December 10, 2010 | News, UToday
By Paul Helgren



Page

Page

Toledo sophomore Eric Page was named to the Walter Camp All-America first team as a kickoff returner, the organization announced yesterday.

Page is the first Rocket ever to be named to the Walter Camp All-America team, and the first UT football player to make first team on any All-America team since quarterback Gene Swick was named first-team by UPI in 1975.

“I’m very proud to be named All-American,” Page said. “It’s a great honor for me, for my team and for The University of Toledo. I would also like to thank my family and all the people who have helped me throughout my whole life.”

Added UT Head Coach Tim Beckman, “Eric Page is a fine young man and a terrific football player who truly deserves to be an All-American. The entire Rocket football family is proud of Eric and everything he has accomplished.”

Page will join fellow All-Americans for the Walter Camp Awards Weekend in New Haven, Conn., Jan. 13-15. The weekend will culminate with the National Awards Dinner, which will recognize the 121st annual college All-America team and major award winners, Saturday, Jan. 15, at the Yale University Commons at 5 p.m.

Page, who plays wide receiver as well as returning kickoffs and punts for the Rockets, ranks fourth in the nation in kickoff returns (31.8 average) and is the only player in the Football Bowl Series to have returned three kickoffs for touchdowns this season.
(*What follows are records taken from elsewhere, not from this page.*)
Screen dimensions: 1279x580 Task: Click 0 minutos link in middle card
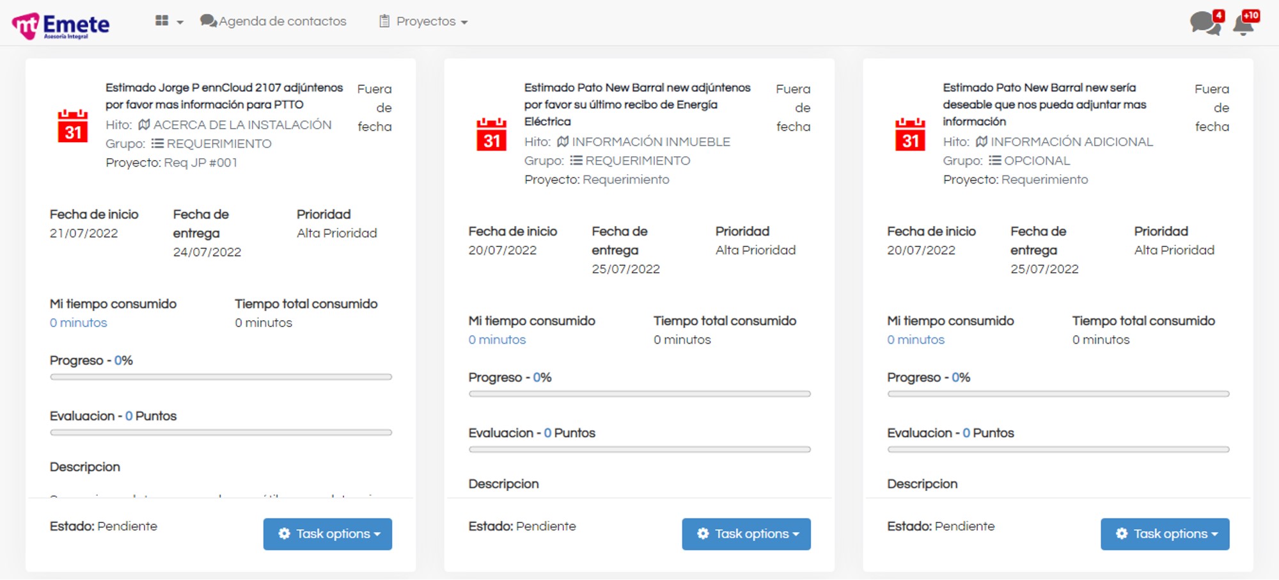point(497,340)
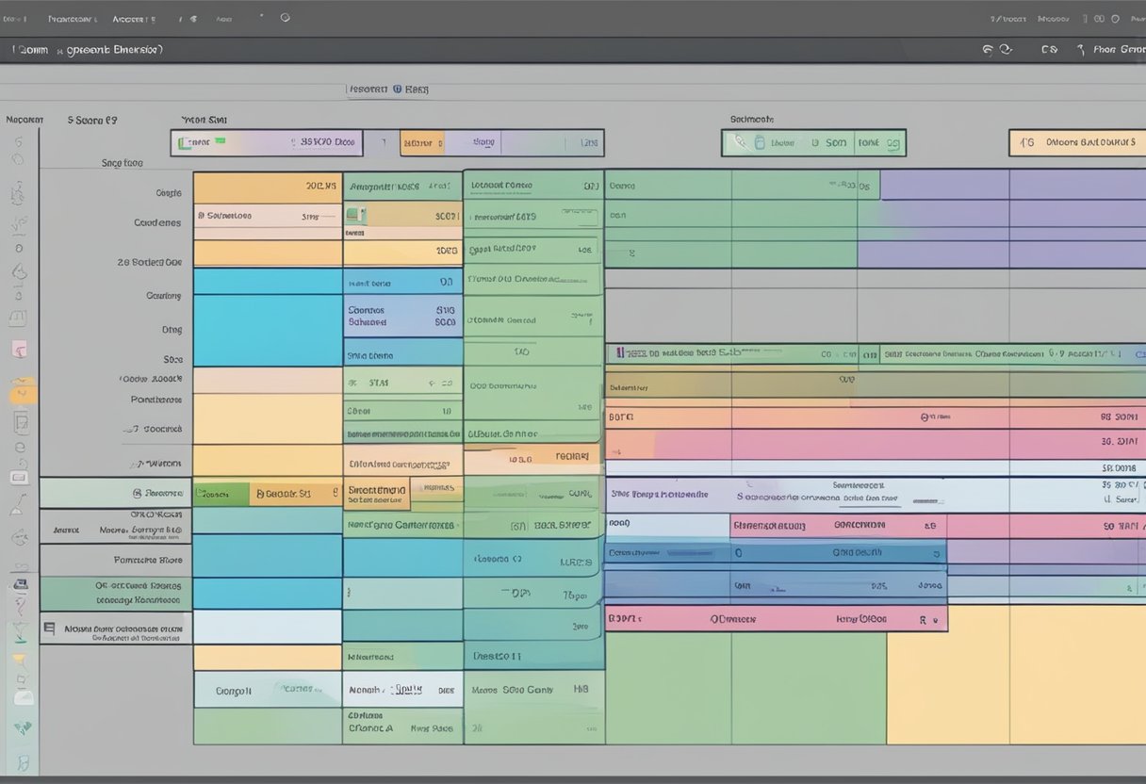Viewport: 1146px width, 784px height.
Task: Click the pink square icon in left sidebar
Action: coord(19,350)
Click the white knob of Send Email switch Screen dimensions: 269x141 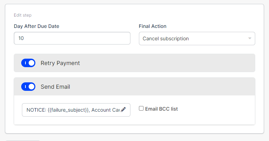31,87
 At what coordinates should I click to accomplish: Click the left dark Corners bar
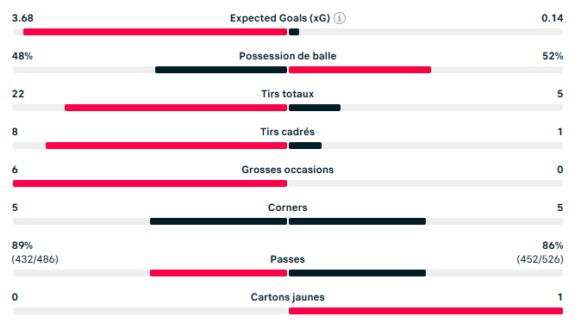pyautogui.click(x=219, y=221)
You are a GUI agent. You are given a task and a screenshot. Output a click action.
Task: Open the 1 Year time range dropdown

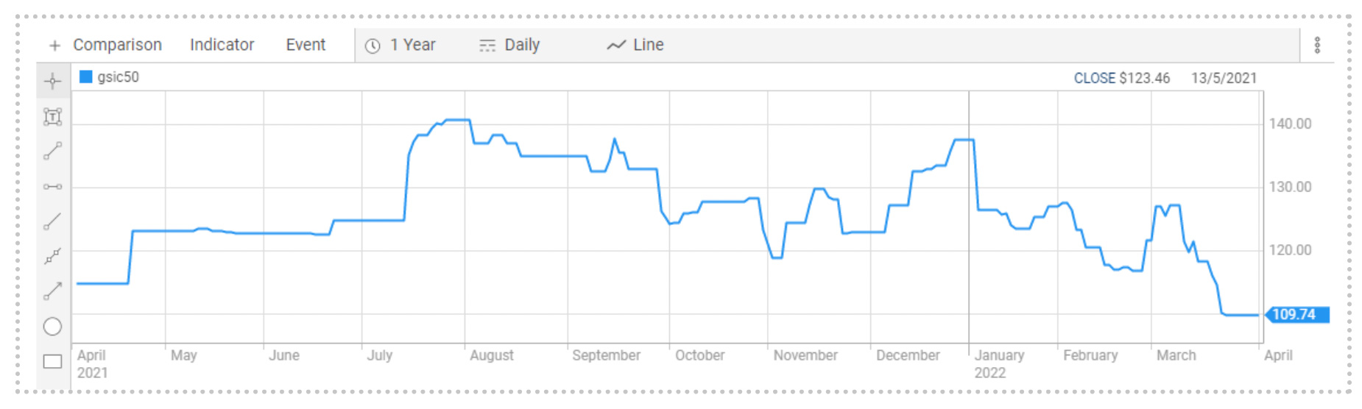pyautogui.click(x=401, y=46)
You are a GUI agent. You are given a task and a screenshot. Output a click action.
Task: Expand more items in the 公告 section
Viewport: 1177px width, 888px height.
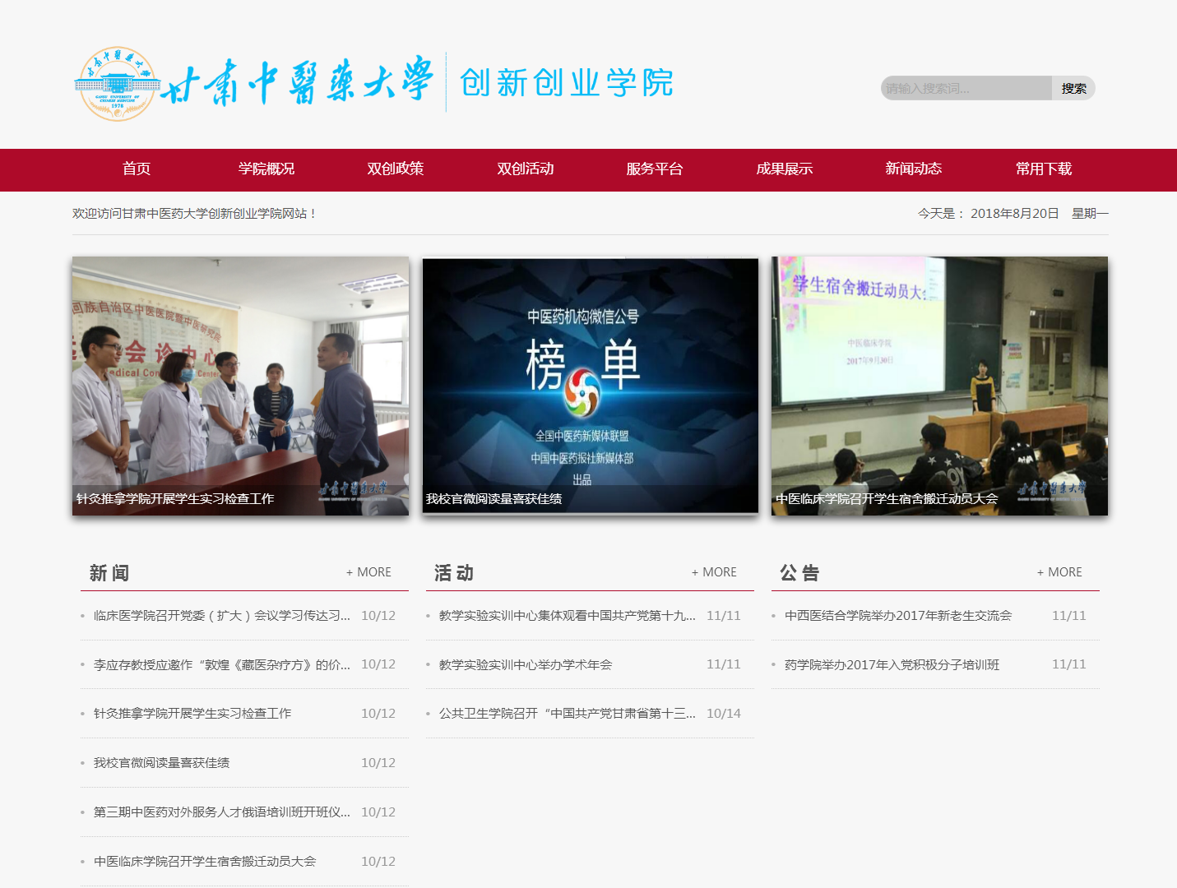(1059, 572)
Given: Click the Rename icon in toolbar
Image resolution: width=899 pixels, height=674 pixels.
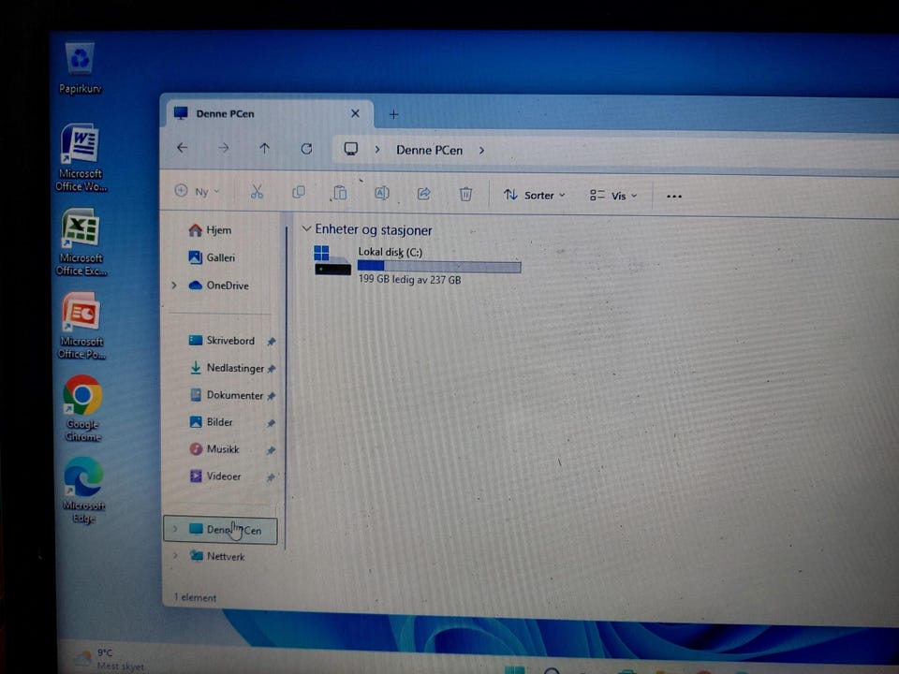Looking at the screenshot, I should pos(382,193).
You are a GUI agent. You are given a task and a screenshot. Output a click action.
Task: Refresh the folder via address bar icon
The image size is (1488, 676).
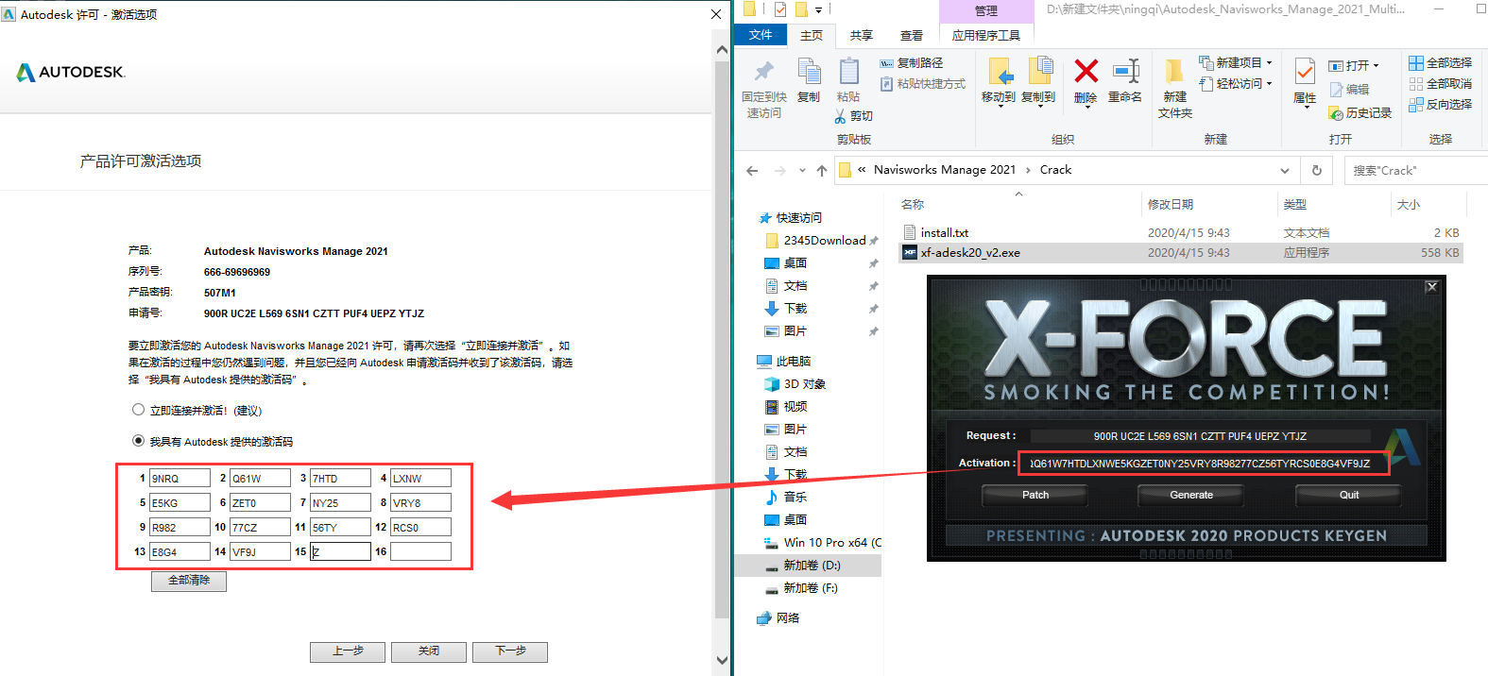(x=1316, y=171)
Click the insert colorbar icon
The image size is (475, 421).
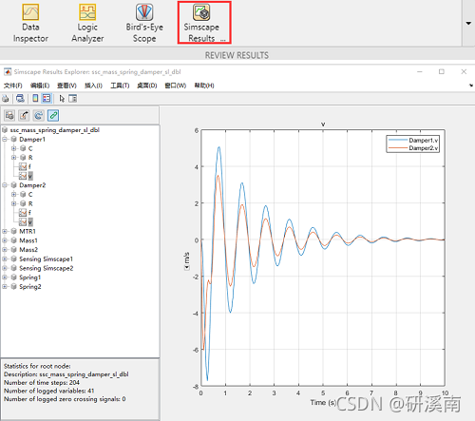tap(35, 99)
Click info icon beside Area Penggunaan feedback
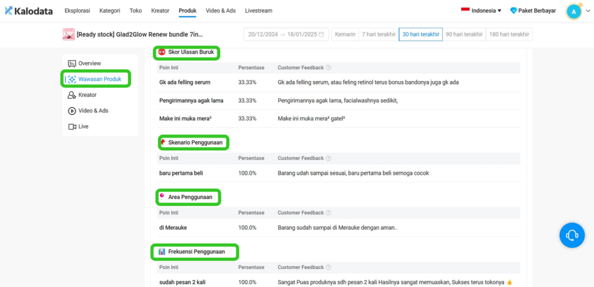Viewport: 594px width, 287px height. point(328,213)
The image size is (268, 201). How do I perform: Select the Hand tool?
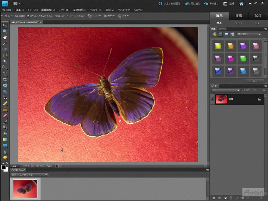pyautogui.click(x=5, y=37)
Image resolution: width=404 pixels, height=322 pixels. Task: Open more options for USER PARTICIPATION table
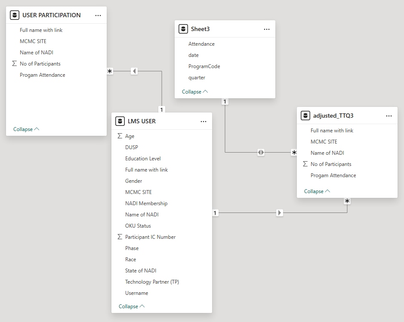point(98,15)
As a receiver, Page is tied for fifth in the nation with 94 receptions, and ranks 18th in the country with 1,081 receiving yards.

He was named the MAC’s special teams player of the year, and made first-team All-MAC as both a kickoff returner and wide receiver. He is the first player from the Mid-American Conference to make Walter Camp first-team All-America since 2000 when Akron defensive back Dwight Smith made the prestigious team. He is the first offensive player from the MAC to be named to the team since Randy Moss of Marshall in 1997.

The Walter Camp All-America team is the oldest and arguably the most prestigious of all the All-America teams. Walter Camp, “the father of American football,” first selected an All-America team in 1889. Camp, a former Yale University athlete and football coach, also is credited with developing play from scrimmage, set plays, the numerical assessment of goals and tries, and the restriction of play to 11 men per side.

The Walter Camp Football Foundation, a New Haven-based all-volunteer group, was founded in 1967 to perpetuate the ideals of Camp and to continue the tradition of selecting annually an All-America team.